Aim of the task :: Pull out every line of the listing below where "pixels" appears.

Records for processing ::
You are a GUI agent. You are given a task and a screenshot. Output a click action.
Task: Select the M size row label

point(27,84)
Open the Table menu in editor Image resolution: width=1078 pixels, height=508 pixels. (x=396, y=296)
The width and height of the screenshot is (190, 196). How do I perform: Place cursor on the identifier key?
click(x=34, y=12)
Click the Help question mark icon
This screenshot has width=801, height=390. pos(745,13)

...

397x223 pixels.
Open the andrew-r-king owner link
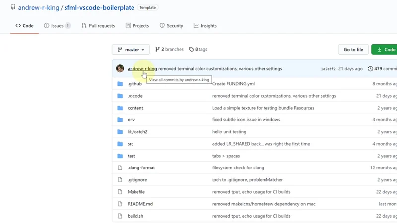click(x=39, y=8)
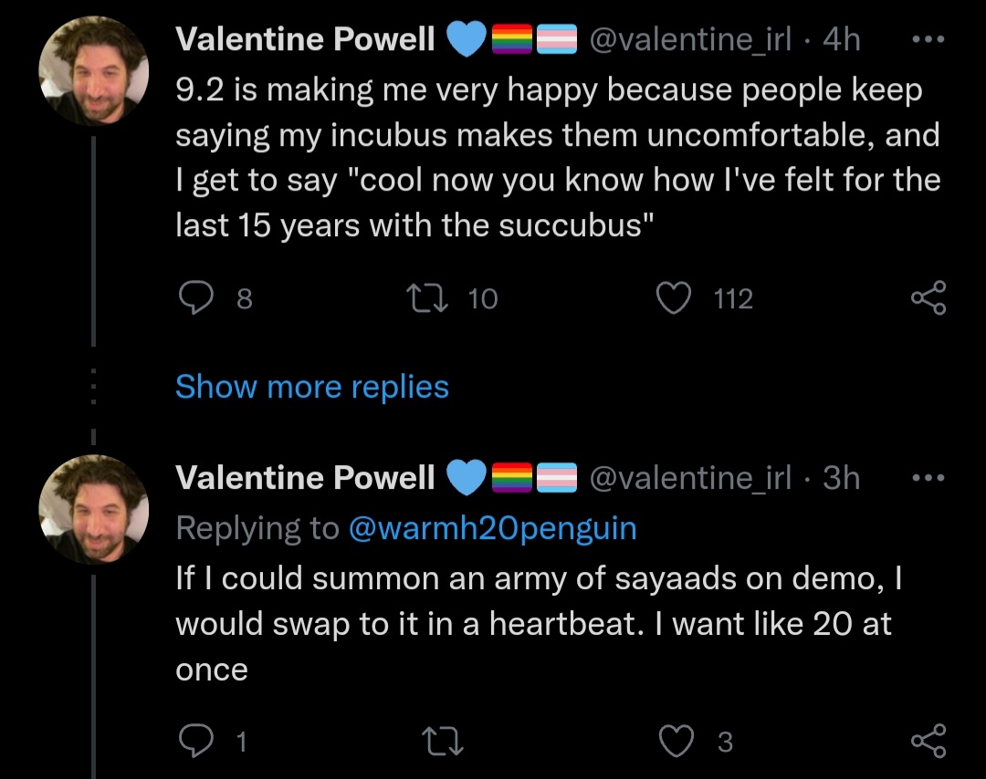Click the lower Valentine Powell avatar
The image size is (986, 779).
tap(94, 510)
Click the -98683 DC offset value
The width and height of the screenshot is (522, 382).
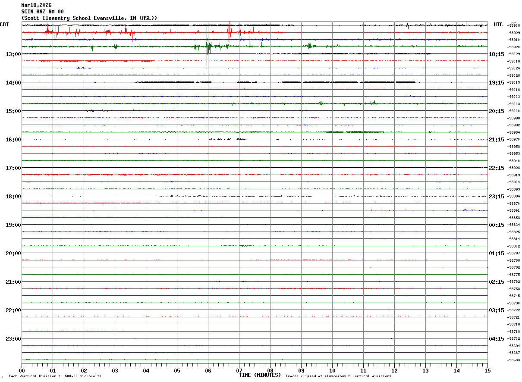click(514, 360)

Solution for this exercise ::
Open the Table menu in editor Image resolution: width=1078 pixels, height=508 pixels. (x=396, y=296)
397x223 pixels.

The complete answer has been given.